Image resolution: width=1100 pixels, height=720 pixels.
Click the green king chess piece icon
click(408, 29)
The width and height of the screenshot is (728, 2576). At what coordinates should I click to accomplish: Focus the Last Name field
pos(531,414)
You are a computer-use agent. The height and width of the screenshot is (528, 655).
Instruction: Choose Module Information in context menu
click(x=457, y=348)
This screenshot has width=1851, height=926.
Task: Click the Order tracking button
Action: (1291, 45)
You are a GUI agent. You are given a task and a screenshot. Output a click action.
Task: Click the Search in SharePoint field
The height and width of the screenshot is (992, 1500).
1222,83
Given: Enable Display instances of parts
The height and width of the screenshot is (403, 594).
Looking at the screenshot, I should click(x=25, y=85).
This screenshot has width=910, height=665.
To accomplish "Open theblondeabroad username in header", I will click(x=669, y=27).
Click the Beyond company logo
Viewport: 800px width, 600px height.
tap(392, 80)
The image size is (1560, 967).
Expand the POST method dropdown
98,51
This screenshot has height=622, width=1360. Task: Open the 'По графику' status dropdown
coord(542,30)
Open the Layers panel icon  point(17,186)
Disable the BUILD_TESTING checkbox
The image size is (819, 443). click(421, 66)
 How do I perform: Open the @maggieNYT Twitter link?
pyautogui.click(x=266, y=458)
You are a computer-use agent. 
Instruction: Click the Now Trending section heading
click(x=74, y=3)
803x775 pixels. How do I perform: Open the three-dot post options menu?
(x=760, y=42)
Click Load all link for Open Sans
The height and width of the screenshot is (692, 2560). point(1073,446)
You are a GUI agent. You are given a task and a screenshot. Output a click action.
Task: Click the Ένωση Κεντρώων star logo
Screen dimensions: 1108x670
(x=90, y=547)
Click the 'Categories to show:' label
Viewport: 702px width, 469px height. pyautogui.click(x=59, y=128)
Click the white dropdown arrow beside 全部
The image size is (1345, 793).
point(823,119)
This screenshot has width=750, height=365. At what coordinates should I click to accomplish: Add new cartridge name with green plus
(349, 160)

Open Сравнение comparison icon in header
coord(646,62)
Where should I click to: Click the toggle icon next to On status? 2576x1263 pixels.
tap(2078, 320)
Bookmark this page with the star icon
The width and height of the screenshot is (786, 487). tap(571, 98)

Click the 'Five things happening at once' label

● **Task details**
Set down the data exactly.

● **The completed task**
Image resolution: width=1100 pixels, height=720 pixels.
Click the green king chess piece icon
click(408, 29)
The width and height of the screenshot is (728, 2576). At what coordinates should I click to accomplish: Focus the Last Name field
pos(531,414)
You are a computer-use agent. The height and width of the screenshot is (528, 655).
Instruction: Choose Module Information in context menu
click(x=457, y=348)
This screenshot has width=1851, height=926.
Task: Click the Order tracking button
Action: (1291, 45)
You are a GUI agent. You are given a task and a screenshot. Output a click action.
Task: Click the Search in SharePoint field
The height and width of the screenshot is (992, 1500).
1222,83
Given: Enable Display instances of parts
The height and width of the screenshot is (403, 594).
Looking at the screenshot, I should click(x=25, y=85).
This screenshot has width=910, height=665.
To accomplish "Open theblondeabroad username in header", I will click(x=669, y=27).
Click the Beyond company logo
Viewport: 800px width, 600px height.
tap(392, 80)
The image size is (1560, 967).
Expand the POST method dropdown
98,51
This screenshot has height=622, width=1360. Task: Open the 'По графику' status dropdown
coord(542,30)
Open the Layers panel icon  point(17,186)
Disable the BUILD_TESTING checkbox
The image size is (819, 443). click(421, 66)
 How do I perform: Open the @maggieNYT Twitter link?
pyautogui.click(x=266, y=458)
You are a computer-use agent. 
Instruction: Click the Now Trending section heading
click(x=74, y=3)
803x775 pixels. How do I perform: Open the three-dot post options menu?
(x=760, y=42)
Click Load all link for Open Sans
The height and width of the screenshot is (692, 2560). point(1073,446)
You are a GUI agent. You are given a task and a screenshot. Output a click action.
Task: Click the Ένωση Κεντρώων star logo
Screen dimensions: 1108x670
(x=90, y=547)
Click the 'Categories to show:' label
Viewport: 702px width, 469px height. pyautogui.click(x=59, y=128)
Click the white dropdown arrow beside 全部
The image size is (1345, 793).
point(823,119)
This screenshot has width=750, height=365. At what coordinates should I click to accomplish: Add new cartridge name with green plus
(349, 160)

Open Сравнение comparison icon in header
coord(646,62)
Where should I click to: Click the toggle icon next to On status? 2576x1263 pixels.
tap(2078, 320)
Bookmark this page with the star icon
The width and height of the screenshot is (786, 487). tap(571, 98)

Click the 'Five things happening at once' label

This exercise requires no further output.